Task to complete >>
Everything from the line containing "[Open search] (1313, 56)" through the end of the entries below must be set down exactly, and nothing else.

Dataset records >>
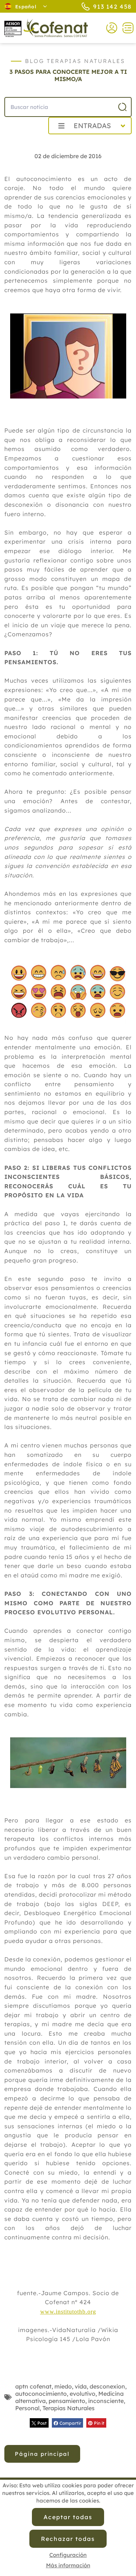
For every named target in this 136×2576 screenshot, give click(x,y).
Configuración (68, 2554)
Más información (68, 2565)
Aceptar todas (68, 2517)
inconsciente (106, 2400)
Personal (27, 2408)
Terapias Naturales (68, 2408)
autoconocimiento (41, 2393)
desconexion (107, 2386)
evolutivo (82, 2393)
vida (81, 2386)
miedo (63, 2386)
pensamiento (67, 2400)
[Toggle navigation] (125, 28)
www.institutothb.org (68, 2312)
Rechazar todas (68, 2538)
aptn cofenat (33, 2386)
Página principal (42, 2453)
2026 (25, 142)
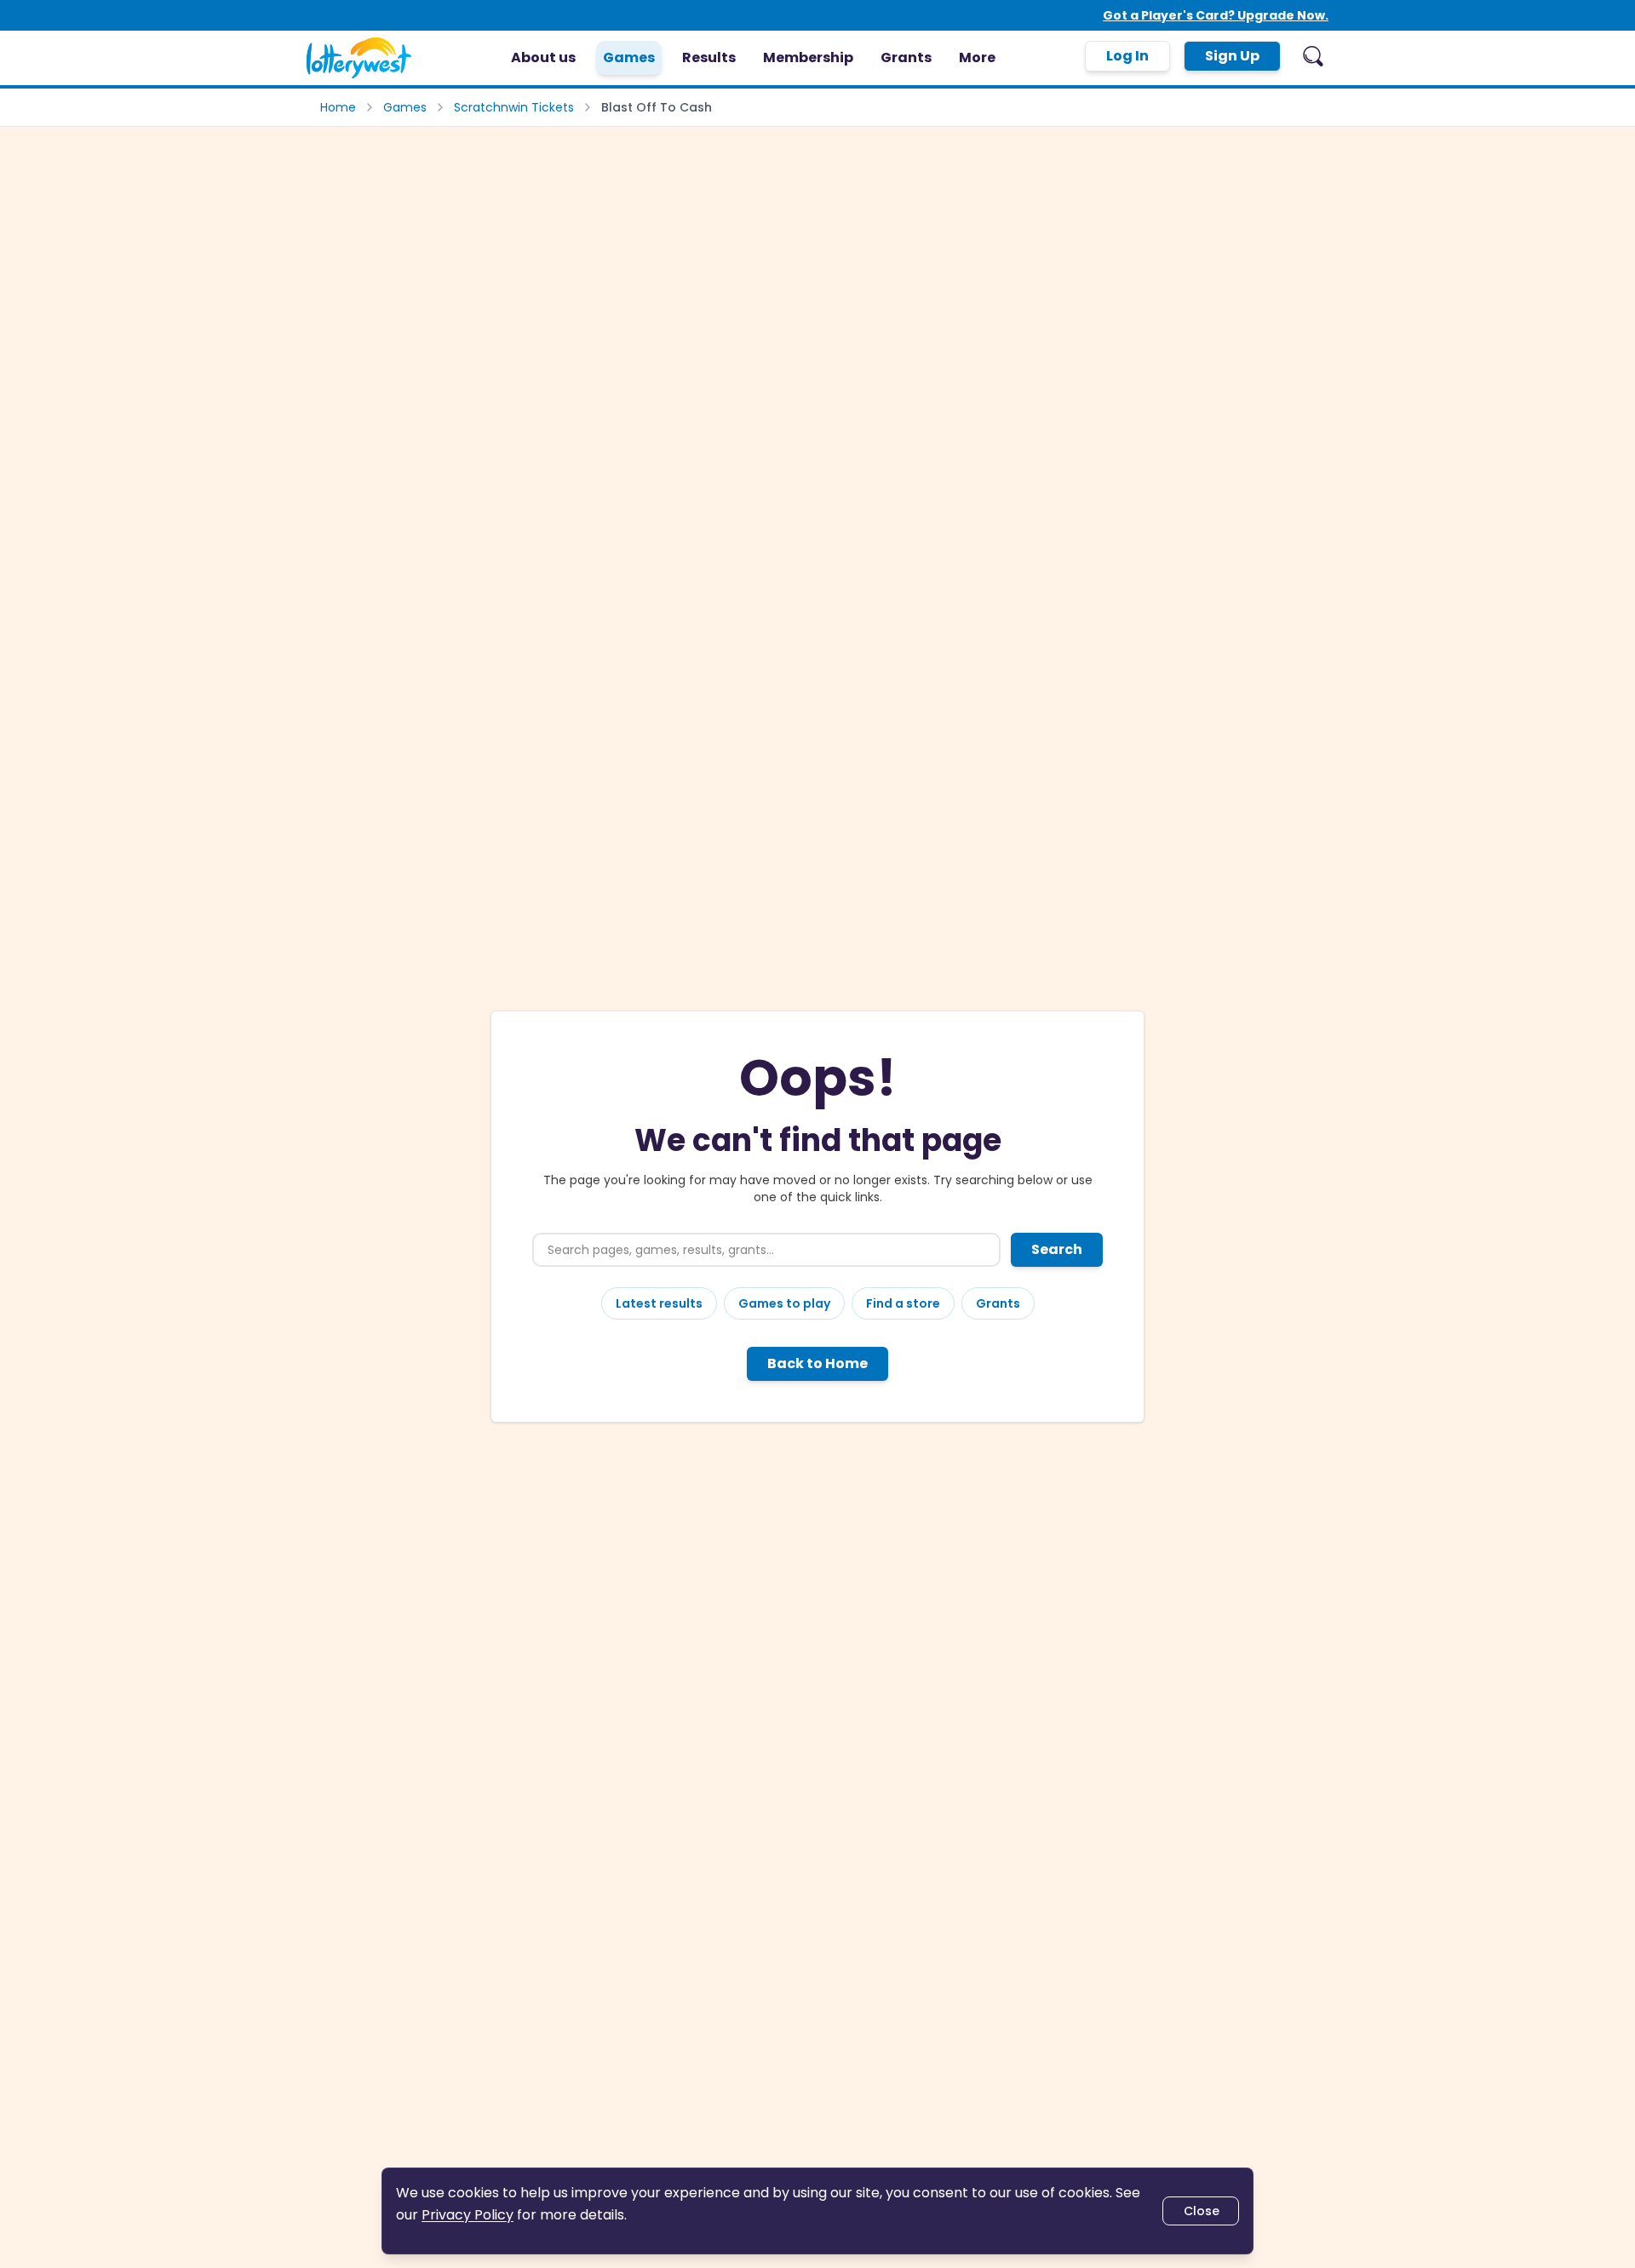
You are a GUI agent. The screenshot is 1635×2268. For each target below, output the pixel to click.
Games (405, 107)
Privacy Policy (467, 2215)
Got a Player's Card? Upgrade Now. (1215, 15)
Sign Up (1232, 56)
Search (1056, 1249)
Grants (998, 1303)
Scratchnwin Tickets (514, 107)
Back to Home (817, 1363)
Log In (1127, 56)
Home (338, 107)
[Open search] (1313, 56)
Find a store (903, 1303)
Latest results (659, 1303)
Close (1201, 2210)
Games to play (784, 1303)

Output for this task >>
[Open search] (1313, 56)
Find a store (903, 1303)
Latest results (659, 1303)
Close (1201, 2210)
Games to play (784, 1303)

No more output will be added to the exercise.